Exercise objective: Among the records, which lines include "title"? List them.

== == ==

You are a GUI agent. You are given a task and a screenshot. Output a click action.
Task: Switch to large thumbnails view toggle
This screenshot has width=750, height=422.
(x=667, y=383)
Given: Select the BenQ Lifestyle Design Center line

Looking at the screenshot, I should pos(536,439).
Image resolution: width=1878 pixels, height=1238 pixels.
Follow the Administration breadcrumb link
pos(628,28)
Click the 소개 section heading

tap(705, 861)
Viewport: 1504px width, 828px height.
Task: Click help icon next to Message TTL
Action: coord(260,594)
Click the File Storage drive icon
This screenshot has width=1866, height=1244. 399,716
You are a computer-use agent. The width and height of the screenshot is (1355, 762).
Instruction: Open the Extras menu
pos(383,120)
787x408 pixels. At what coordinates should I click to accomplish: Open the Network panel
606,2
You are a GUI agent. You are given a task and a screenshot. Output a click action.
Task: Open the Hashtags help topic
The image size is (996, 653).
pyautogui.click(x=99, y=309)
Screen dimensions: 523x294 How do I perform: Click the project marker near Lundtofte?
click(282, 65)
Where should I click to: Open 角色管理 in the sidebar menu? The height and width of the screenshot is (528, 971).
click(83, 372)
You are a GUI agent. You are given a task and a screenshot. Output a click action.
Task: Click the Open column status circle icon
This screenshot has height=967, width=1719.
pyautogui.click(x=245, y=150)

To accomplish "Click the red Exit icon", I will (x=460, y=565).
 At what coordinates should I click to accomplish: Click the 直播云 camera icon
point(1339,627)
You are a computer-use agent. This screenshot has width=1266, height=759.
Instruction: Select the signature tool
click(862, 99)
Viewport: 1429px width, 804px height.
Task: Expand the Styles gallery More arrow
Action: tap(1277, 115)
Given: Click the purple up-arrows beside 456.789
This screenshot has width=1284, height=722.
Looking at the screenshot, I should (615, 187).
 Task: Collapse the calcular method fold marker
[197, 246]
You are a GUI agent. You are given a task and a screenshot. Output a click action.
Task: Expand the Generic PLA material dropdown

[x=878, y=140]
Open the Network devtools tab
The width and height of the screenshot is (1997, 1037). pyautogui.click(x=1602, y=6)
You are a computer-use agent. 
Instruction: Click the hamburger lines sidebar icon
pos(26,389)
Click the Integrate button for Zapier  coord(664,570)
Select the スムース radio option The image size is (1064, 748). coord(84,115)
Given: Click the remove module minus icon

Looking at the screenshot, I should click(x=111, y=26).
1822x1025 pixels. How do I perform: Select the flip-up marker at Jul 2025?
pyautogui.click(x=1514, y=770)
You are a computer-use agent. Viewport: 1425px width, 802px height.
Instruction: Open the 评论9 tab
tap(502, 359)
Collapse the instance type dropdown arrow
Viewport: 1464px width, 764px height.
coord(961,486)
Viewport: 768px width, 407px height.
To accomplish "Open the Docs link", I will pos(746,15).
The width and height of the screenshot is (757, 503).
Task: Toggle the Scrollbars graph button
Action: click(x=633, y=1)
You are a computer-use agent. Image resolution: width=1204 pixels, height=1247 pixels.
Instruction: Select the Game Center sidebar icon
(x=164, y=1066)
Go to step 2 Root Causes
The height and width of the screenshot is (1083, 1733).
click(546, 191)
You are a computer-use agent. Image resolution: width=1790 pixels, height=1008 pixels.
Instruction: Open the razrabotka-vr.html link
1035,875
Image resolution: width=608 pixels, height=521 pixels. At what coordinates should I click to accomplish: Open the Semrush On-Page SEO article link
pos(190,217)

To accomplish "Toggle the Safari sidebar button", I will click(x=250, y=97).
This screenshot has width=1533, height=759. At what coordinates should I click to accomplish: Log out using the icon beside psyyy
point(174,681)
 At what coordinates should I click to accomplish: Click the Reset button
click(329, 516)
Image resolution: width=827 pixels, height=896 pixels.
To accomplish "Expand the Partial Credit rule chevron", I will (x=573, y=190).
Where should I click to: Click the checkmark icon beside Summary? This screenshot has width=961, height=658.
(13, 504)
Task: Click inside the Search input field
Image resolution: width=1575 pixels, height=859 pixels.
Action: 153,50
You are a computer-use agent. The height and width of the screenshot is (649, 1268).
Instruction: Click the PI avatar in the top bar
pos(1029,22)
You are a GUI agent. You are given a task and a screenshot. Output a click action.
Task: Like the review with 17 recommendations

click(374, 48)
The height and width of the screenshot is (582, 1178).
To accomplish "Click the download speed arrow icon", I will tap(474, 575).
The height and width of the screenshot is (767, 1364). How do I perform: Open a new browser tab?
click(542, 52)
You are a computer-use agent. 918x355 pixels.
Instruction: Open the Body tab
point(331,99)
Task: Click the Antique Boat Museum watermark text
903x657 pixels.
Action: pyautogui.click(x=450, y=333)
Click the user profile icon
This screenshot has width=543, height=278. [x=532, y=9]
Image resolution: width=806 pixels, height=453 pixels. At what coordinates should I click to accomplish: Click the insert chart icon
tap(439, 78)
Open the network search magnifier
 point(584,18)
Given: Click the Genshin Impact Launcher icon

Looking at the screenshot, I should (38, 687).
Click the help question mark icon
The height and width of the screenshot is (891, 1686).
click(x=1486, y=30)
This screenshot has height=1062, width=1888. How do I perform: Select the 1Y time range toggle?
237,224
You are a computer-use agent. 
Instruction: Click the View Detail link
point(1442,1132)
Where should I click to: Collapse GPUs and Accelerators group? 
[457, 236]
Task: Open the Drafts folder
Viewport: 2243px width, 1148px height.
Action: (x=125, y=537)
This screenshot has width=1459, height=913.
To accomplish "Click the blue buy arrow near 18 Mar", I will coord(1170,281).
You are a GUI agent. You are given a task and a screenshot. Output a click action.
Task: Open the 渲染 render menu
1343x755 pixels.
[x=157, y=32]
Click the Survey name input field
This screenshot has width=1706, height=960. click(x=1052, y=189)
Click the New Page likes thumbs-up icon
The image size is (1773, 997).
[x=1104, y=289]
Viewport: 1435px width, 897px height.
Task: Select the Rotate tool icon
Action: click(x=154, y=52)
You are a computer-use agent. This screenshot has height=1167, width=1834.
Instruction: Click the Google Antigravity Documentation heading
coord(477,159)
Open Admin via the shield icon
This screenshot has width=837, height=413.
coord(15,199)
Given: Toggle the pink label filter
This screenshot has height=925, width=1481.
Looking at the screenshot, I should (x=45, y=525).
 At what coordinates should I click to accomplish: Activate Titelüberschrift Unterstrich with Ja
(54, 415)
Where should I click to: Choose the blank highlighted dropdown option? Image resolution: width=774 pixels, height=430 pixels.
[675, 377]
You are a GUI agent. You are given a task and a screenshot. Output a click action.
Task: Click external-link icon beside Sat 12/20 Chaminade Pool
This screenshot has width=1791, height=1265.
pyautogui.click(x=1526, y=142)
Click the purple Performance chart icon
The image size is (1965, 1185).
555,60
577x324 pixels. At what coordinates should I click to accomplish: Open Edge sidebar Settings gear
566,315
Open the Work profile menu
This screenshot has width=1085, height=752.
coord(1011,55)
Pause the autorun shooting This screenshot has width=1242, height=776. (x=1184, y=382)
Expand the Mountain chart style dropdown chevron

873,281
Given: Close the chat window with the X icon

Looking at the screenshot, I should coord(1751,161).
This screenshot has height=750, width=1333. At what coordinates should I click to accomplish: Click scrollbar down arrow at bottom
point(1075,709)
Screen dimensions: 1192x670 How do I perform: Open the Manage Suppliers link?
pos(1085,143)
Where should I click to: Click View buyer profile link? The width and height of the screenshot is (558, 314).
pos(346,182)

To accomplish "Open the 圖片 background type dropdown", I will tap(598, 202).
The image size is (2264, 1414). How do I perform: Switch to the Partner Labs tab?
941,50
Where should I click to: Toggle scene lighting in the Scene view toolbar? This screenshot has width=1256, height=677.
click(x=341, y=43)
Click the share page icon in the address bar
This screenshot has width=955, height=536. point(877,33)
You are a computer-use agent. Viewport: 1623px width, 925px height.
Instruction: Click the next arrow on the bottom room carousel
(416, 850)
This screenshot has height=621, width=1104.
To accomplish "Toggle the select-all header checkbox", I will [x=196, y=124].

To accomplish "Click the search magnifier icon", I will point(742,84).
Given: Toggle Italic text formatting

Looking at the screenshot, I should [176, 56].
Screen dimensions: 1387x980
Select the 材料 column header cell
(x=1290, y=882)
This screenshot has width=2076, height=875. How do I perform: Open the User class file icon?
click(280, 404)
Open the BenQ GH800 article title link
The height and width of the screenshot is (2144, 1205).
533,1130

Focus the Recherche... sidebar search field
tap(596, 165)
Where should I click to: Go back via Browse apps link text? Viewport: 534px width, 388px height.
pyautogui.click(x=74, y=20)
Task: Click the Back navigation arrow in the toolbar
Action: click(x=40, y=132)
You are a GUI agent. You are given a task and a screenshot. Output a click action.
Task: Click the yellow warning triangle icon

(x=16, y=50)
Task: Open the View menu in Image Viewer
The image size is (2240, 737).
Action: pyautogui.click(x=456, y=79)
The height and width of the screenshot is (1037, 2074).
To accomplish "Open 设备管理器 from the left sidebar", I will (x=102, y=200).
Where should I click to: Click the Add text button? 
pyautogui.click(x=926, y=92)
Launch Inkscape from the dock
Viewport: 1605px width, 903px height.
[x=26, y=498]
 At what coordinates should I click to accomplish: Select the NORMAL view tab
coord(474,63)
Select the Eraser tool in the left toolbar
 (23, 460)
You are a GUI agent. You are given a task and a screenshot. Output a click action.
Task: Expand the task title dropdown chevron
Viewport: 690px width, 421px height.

== == ==

Answer below:
Open the BenQ GH800 article title link
Task: Expand the task title dropdown chevron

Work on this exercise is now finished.